── Dataset extract
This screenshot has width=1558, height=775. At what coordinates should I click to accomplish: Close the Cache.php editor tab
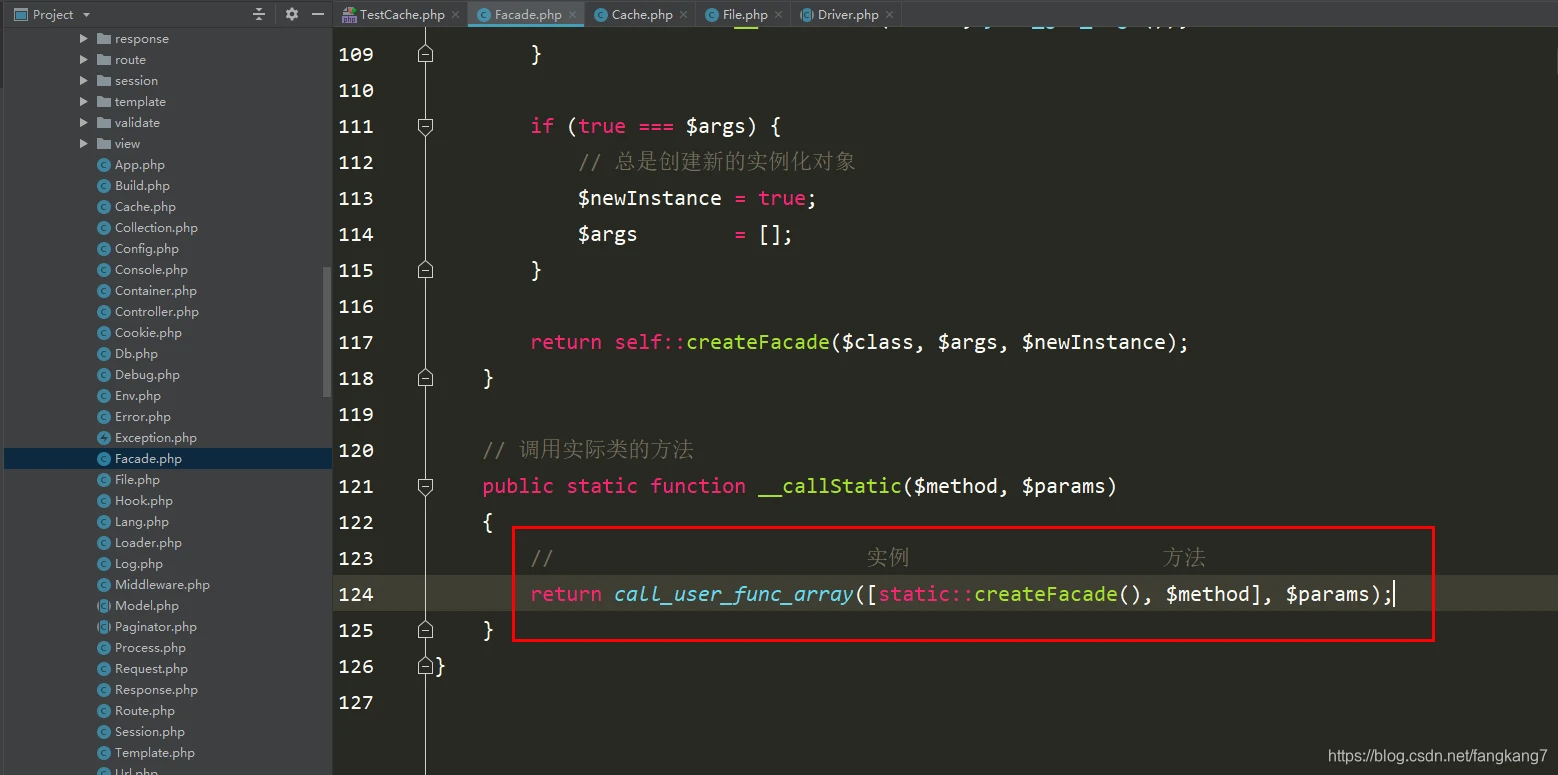(683, 15)
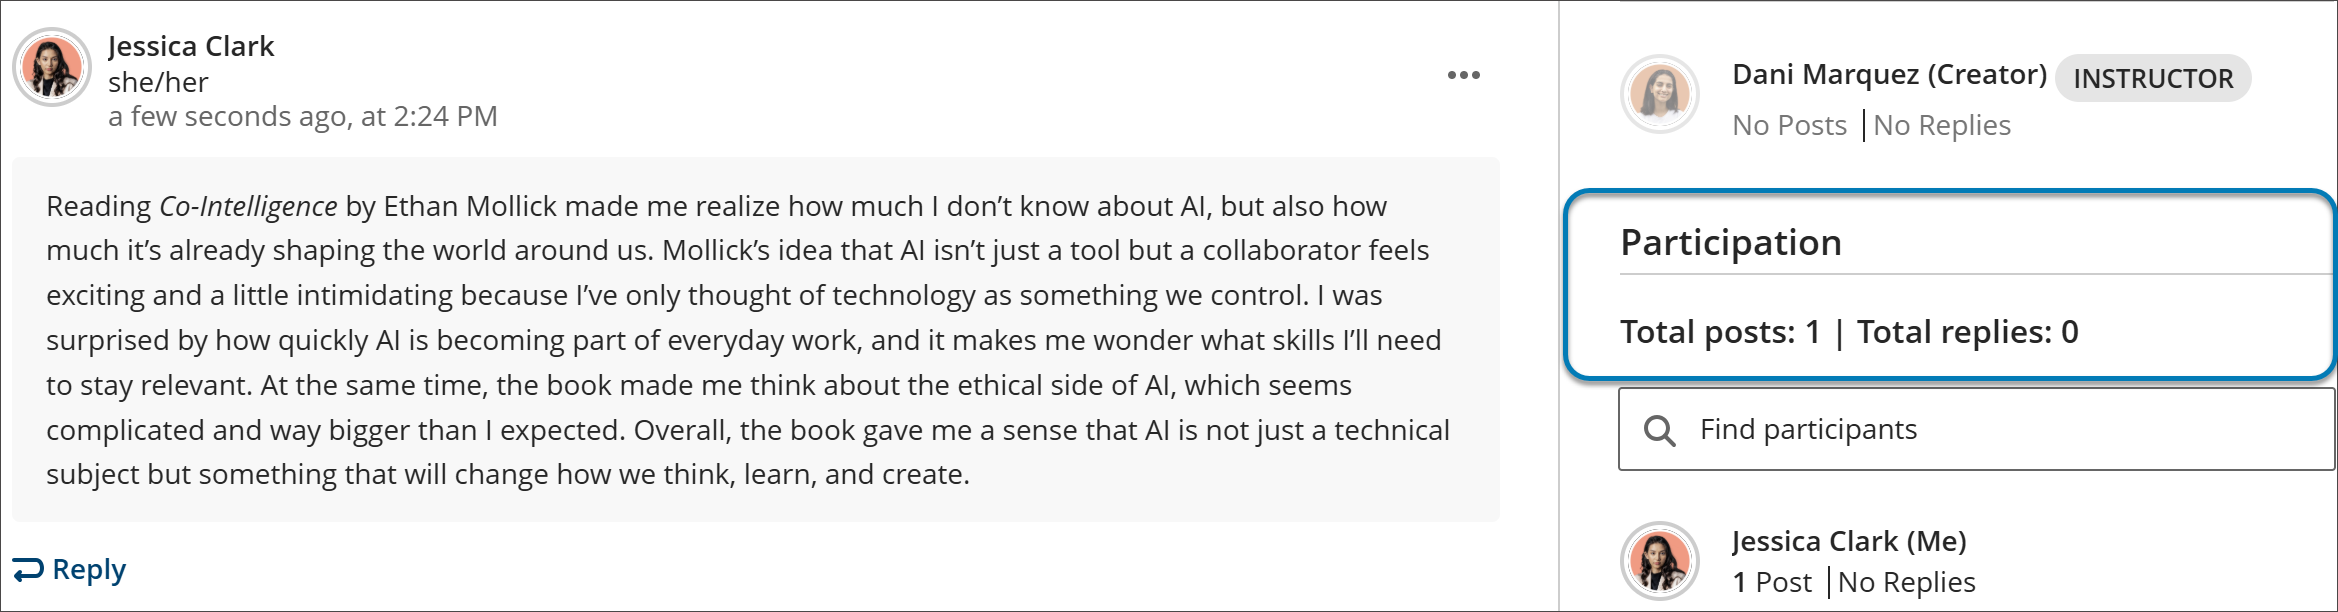This screenshot has height=612, width=2338.
Task: Click Jessica Clark's "1 Post" count
Action: coord(1772,582)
────
What needs to be done>
Transcribe the records above exactly, without images.

Written solution>
This screenshot has width=1558, height=775. At what coordinates should I click to accomplish: Close the Cache.php editor tab
(683, 15)
This screenshot has height=612, width=2338.
Task: Click Jessica Clark's "1 Post" count
Action: coord(1772,582)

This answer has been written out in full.